São desencadeadas ideias como as de fé, religiosidade, ausência e coletividade em meio ao sofrimento da família de Marielle e da esposa do motorista da vereadora, Anderson Gomes, morto no dia do atentado. Além disso, há um vídeo em que a psolista comemora seus 15 anos e uma cena com a mãe dela segurando um álbum de fotografias tiradas na ocasião.
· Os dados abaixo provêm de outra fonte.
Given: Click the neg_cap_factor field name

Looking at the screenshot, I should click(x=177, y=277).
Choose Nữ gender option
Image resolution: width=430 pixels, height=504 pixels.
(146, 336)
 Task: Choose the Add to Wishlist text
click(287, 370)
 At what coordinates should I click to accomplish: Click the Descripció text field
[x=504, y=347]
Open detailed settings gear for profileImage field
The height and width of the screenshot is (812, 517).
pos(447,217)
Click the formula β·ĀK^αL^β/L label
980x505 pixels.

Mas essas escolhas do jornalista Caio Cavechini não ficam bem claras.
Até que ponto mostrar a perfilada dançando numa festa de debutantes seria indispensável para uma narrativa que se propõe a reconstituir a trajetória de Marielle Franco, símbolo do feminismo e da mulher negra ocupando espaços que sempre foram destinados para homens brancos enforcados por algo semelhante a um fio de descarga pendurado no pescoço? Até que ponto essas escolhas estéticas não beiram a pieguice gratuita?
De fato, o que se tem é um documentário que foge dos padrões chatos de cabeças 'pensantes', personalidades em evidência na esfera pública e outros especialistas em assuntos irrelevantes que falam, falam, falam e não dizer nada com nada. Justiça seja feita, o filme produzido pelo maior conglomerado de comunicação da América Latina é importante, especialmente quando já se fazem dois anos do assassinato e o há até agora são mais perguntas do que respostas.
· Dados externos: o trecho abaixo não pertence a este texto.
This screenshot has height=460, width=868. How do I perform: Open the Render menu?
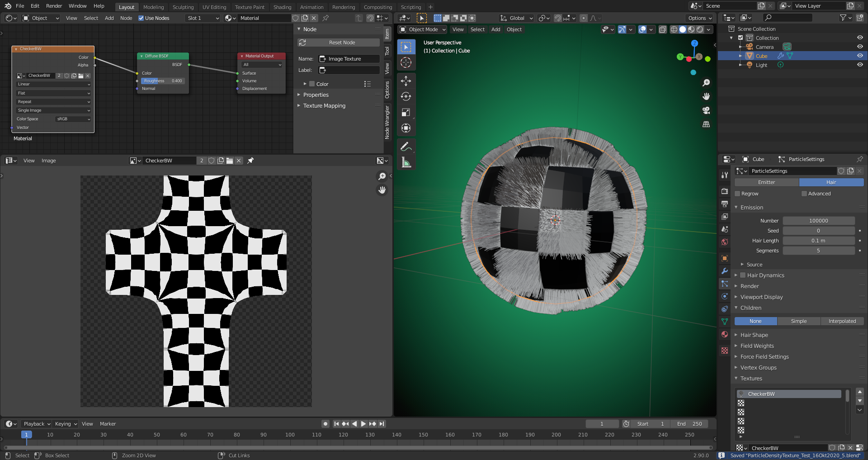pos(54,6)
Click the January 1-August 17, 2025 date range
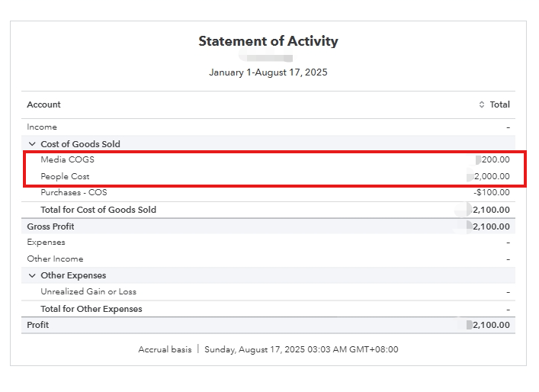The height and width of the screenshot is (392, 539). click(268, 72)
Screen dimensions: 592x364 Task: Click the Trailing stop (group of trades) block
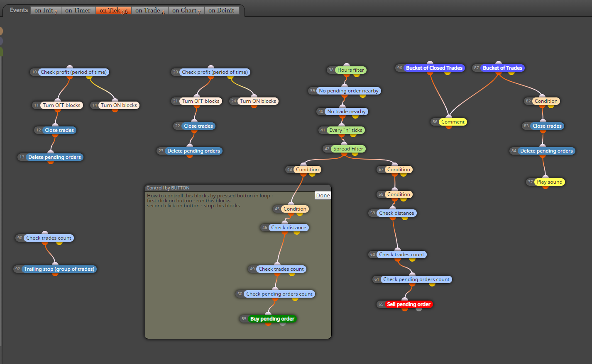click(59, 269)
A história engrena a partir do terceiro episódio, no momento em que os jornalistas passam a se dedicar às investigações da polícia, aos prováveis mandantes do crime e por que o atentado foi cometido. Mas, mesmo um fato de extremo interesse público tomando conta da narrativa, ainda é possível notar aqui e ali uma ou outra cena mais emotiva, como a que a filha da vereadora revela ter pensado em cometer suicídio ou quando a viúva conta detalhes de sua relação com Marielle.
A essa altura, Anderson some da série. Se nos dois primeiros episódios foram explorados sentimentalmente o choro de seu irmão e a solidão de sua esposa, Agatha, que ficou sozinha com o filho Arthur, portador de um síndrome genética rara, aqui ele nem é mencionado mais.
A série não tem um narrador, mas os jornalistas do jornal e da TV Globo guiam e reportam os fatos. Mesmo sendo apresentados com seus nomes, optou-se por não mostrar seus rostos, o que leva a cenas com plano fechado, bloco de notas em evidência, telas de computadores e um amontoado de papel.
O espectador acompanha o carro em que estavam os assassinos, vê a hora em que saíram do Quebra-Mar, na Barra da Tijuca, e descobre o trajeto que fizeram até a Lapa, onde Marielle ministraria uma palestra. Nada que uma pesquisa rápida no canal do youtube do jornal O Globo não bastasse para saber essas informações.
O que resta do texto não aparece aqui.